"Nothing endures but change."

This quote by Greek philosopher Heraclitus describes our thoughts about the Biostar PT880 Pro-A7 Combo motherboard. Biostar started operations in 1986 and has a history of providing the latest products at inexpensive price points. More information about the entire line of Biostar's products can be found here.

The PT880 Pro-A7 Combo motherboard is based on the VIA PT880 PRO and VT8237R chipsets. Our initial impression of the Biostar PT880 Pro-A7 Combo upon opening the box was one of piqued interest. The board supports both AGP and PCI Express slots for graphic cards along with support for both DDR and DDR2 memory. The layout of the board is decent, although we disagree with the placement of the 20-pin ATX power connector and IDE connectors. We were also disappointed with the omission of the excellent VIA Envy24PT audio controller and Gigabit Ethernet, but we understood the absence of these features based upon a retail price of US $65.

During our testing and general usage of the Biostar PT880 Pro-A7 Combo, we found the board's stability to be very good at stock settings, although it delivered lower than expected results in the latest synthetic and game benchmarks. However, the board continually generated random lock-ups if we tried to exceed the SPD settings of our DDR memory modules. We did not experience these same issues with our DDR2 memory modules.

While the VIA PT880 PRO chipset was released about a year ago, boards based on this chipset have been slow to market. The VIA PT880 PRO is targeted for the mainstream value market and was originally designed to compete directly against the Intel 915 and 925x chipsets. Unlike the original PT880 PRO specifications, the current iteration does not offer support for a 1066MHz FSB, 667MHz DDR2, or PCI Express X8 operation for the graphics port. The VIA PT880 PRO now supports a maximum 800MHz FSB, 533MHz DDR2, and the PCI Express graphics port only supports X4 operations.

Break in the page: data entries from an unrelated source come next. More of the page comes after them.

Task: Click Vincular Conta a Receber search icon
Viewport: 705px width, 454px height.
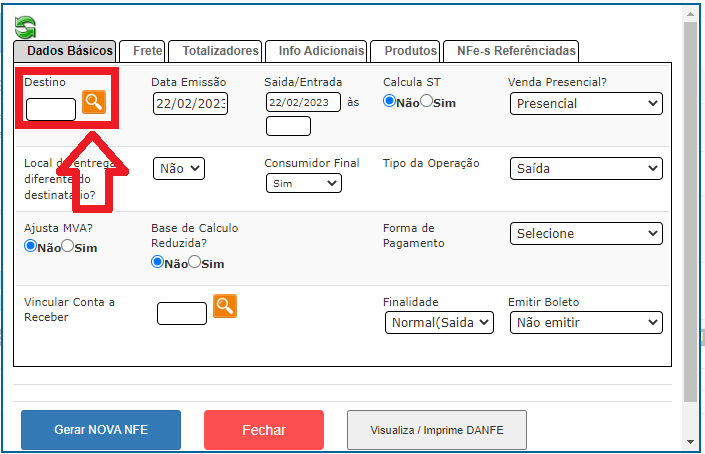Action: click(x=225, y=306)
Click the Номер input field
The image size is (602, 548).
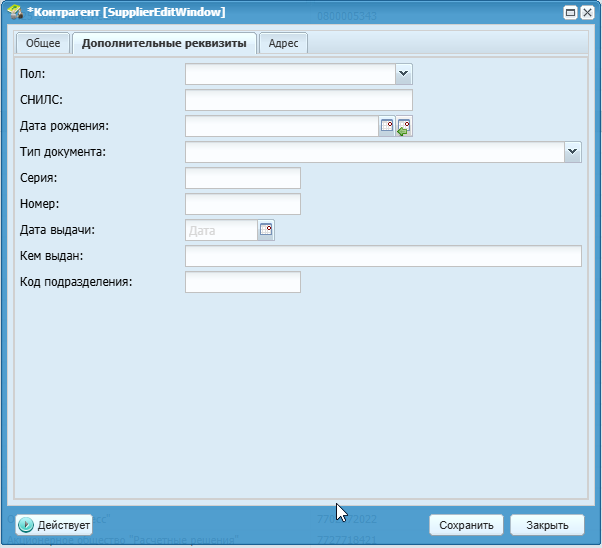[243, 204]
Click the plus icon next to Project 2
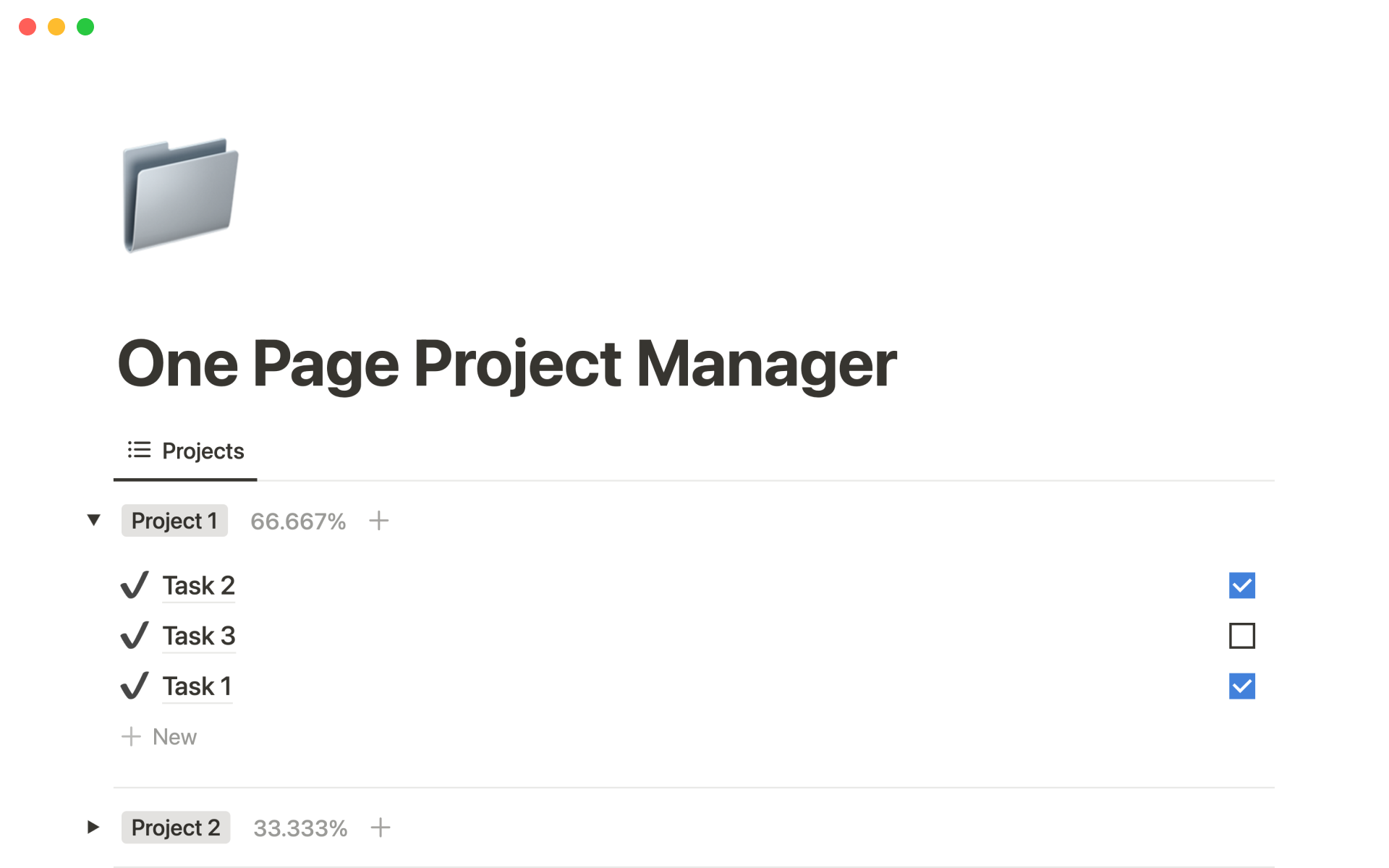1389x868 pixels. (380, 827)
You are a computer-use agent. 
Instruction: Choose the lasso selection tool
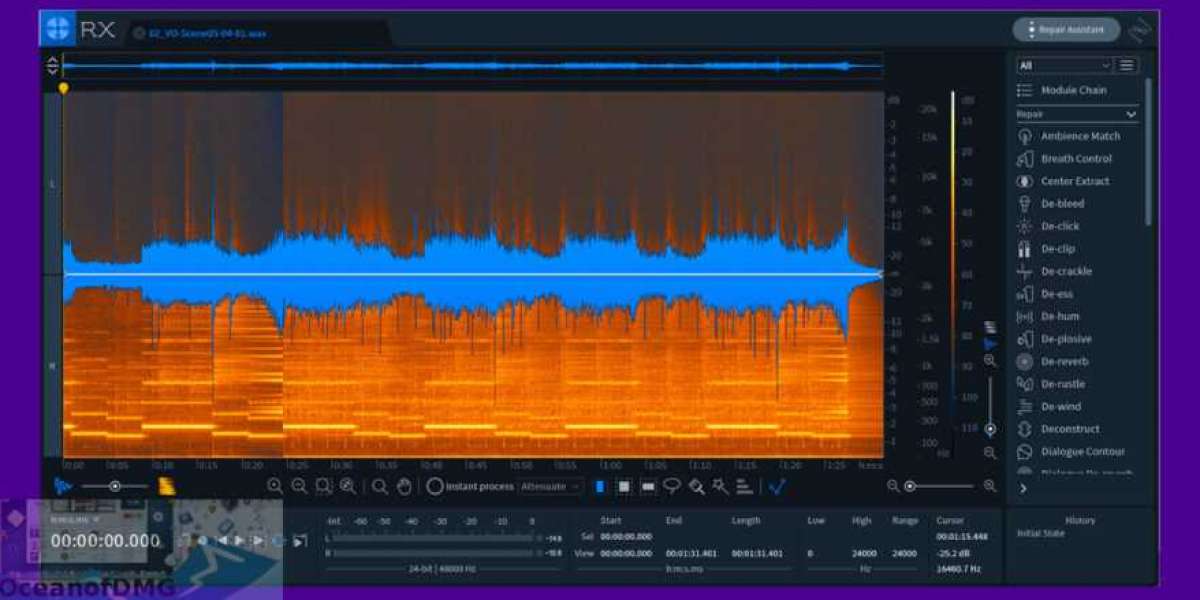click(x=672, y=487)
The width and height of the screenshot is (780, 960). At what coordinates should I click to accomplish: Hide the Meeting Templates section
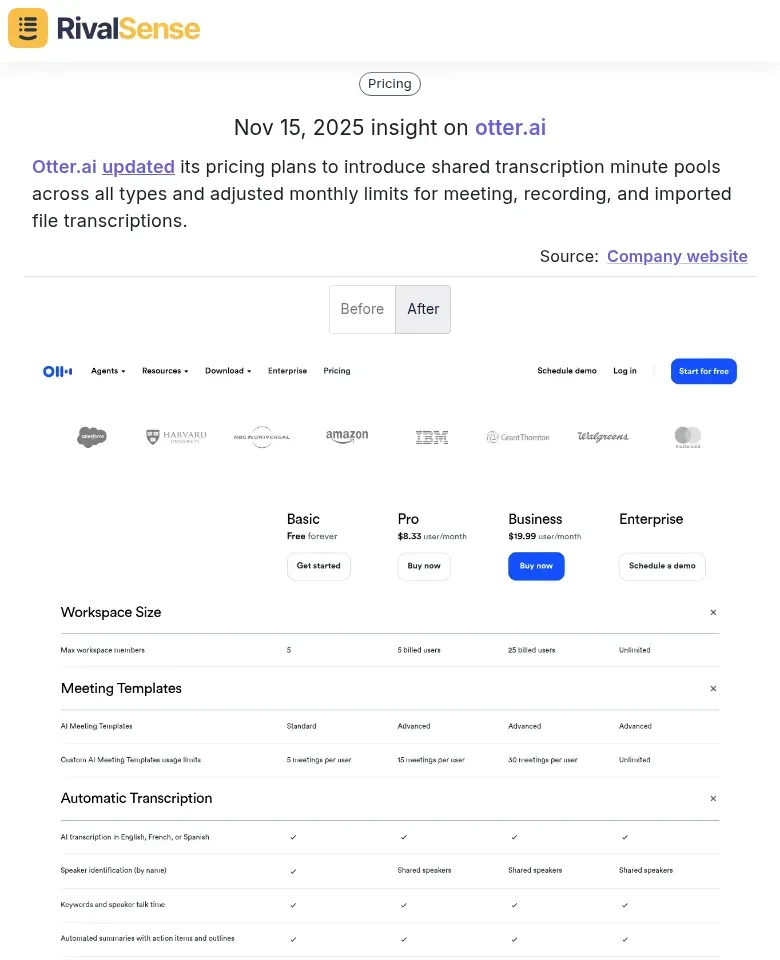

The chart above lists the standard feature set available when utilizing the VIA PT880 PRO and VT8237R chipsets . The PT880 PRO Northbridge enables support for X4 PCI-E and AGP 3.0 (8X) graphics capability, 4GB memory addressability, along with DDR2 400/533 and DDR 266/333/400 memory support. The VT8237R Southbridge enables support for 8 USB 2.0 ports, up to six 32 bit PCI devices , AC97 6-channel audio, 10/100Mb/s Ethernet, 2 SATA 1.5Gb/s ports, and 4 IDE devices. This southbridge design is starting to look very antiquated when compared to recent offerings from NVIDIA, Intel, and ULi.

VIA Velocity Gigabit Ethernet and VIA Gold 8-channel audio are fully supported through the utilization of PCI companion controllers. Unfortunately, Biostar utilizes AC-97 audio via the Realtek ALC-655 and 10/100Mb/s PCI Ethernet via the Realtek 8201CL PHY. Also, while the chipset will technically support up to 4GB of RAM, Biostar's decision to provide two DDR and two DDR2 slots limits the maximum amount of RAM to 2GB.

The VIA PT880 Pro features a high bandwidth Ultra V-Link bus to allow communication between the chipset's North and South bridges at 1GB/s. VIA's DualGFX Express allows running both AGP and PCI-Express graphics cards simultaneously, providing the ability to connect up to four separate displays. In our limited testing of this feature, it did allow multi-monitor support of up to four displays while offering 3D graphics acceleration for both cards. However, during testing only the primary display card offered full 3D graphics acceleration with the secondary display card operating at near or non-accelerated speeds the majority of time.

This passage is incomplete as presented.